Effects of ginger extract on smooth muscle activity of sheep reticulum and rumen.

Reticulorumen hypomotility leads to the impaired physiologic functions of the digestive tract. Prokinetic action of ginger has been demonstrated in the laboratory animals and human. The aim of this study was to evaluate the effect of hydroalcoholic extract of ginger on contraction and motility of reticulum and rumen of ruminants. Collected samples of reticulum and rumen from eight sheep were investigated in vitro. The extract at the concentration of 0.1 and 1.0 mg L(-1) had no effect on any preparations. Contraction of reticulum and rumen preparations was occurred at 10.0 and 100 mg L(-1) concentrations (p < 0.05). Concentration of 1000 mg L(-1) caused a relaxation in preparations contracted with 10.0 and 100 mg L(-1). Likewise, the concentration of 1000 mg L(-1) significantly (p < 0.05) inhibited ACh-induced contraction in both tissues. Six sheep were involved in electromyographic study. Administration of 40 mg kg(-1) of the extract increased the overall frequency of contractions of the reticulum and rumen at the subsequent three days with the prominent increase at the second day (p < 0.05). Results of in vitro study indicated that hydroalcoholic extract of ginger contained spasmogenic and spasmolytic constituents. The results in vivo study represented evidences that the extract may have stimulant effect on reticulorumen motility in 40 mg kg(-1) concentration.

Introduction

Reticuloruminal motility supports the basic physiologic functions of the gastrointestinal tract of the ruminants and is needed for rumination to proceed.[1] Reticulorumen hypo-motility is believed to play an important role in the etio-pathogenesis of gastrointestinal disorders in adult ruminants.

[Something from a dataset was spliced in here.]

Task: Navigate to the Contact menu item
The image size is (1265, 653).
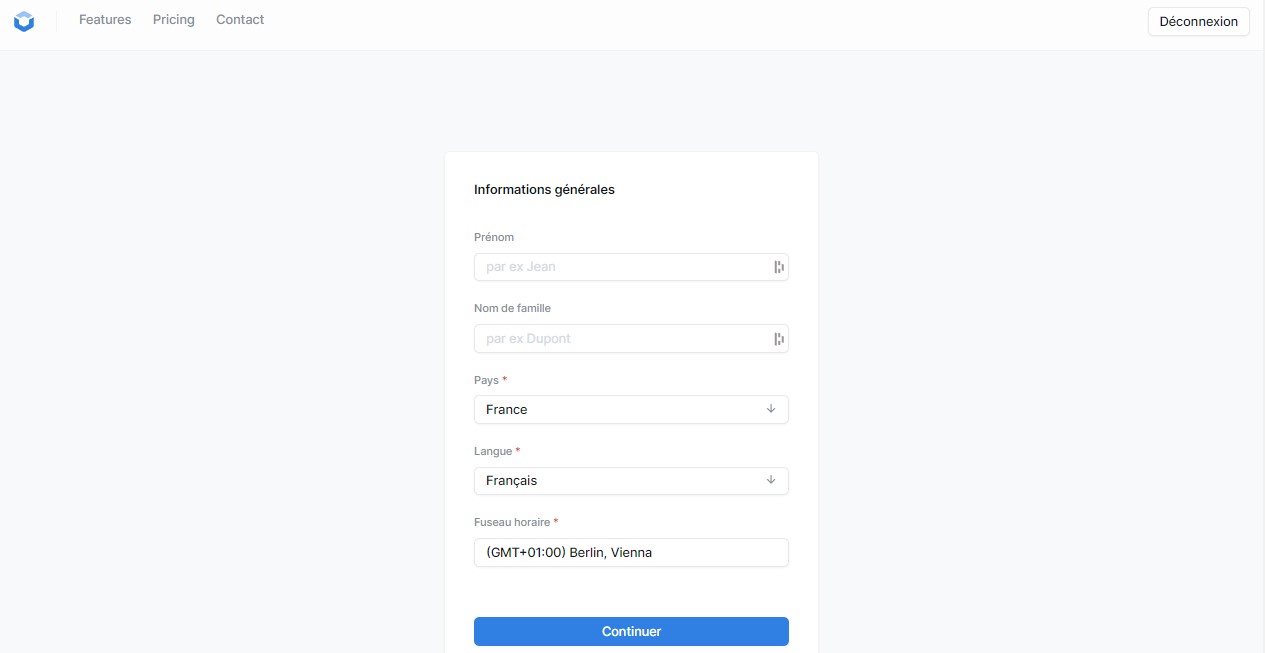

Hypomotility or even complete stasis of reticulorumen has been associated with several conditions.[2] The principle of treatment of reticulorumen hypomotility is restoring the normal motility in addition to the correction of the causative agent.[1] Treatment of ruminants suspected of having reticular hypomotility is widely practiced, but few data are available on treatment efficacy. Prokinetic agents can stimulate, coordinate, and restore gastric, pyloric, and small intestinal motility.[3] On the notion that neostigmine or metoclopramide have prokinetic effects in domestic monogastric animals, some practitioners have administered these medications to treat the ruminant reticular hypo-motility.[4],[5] However, the efficacy of these agents is unknown in ruminants.[2]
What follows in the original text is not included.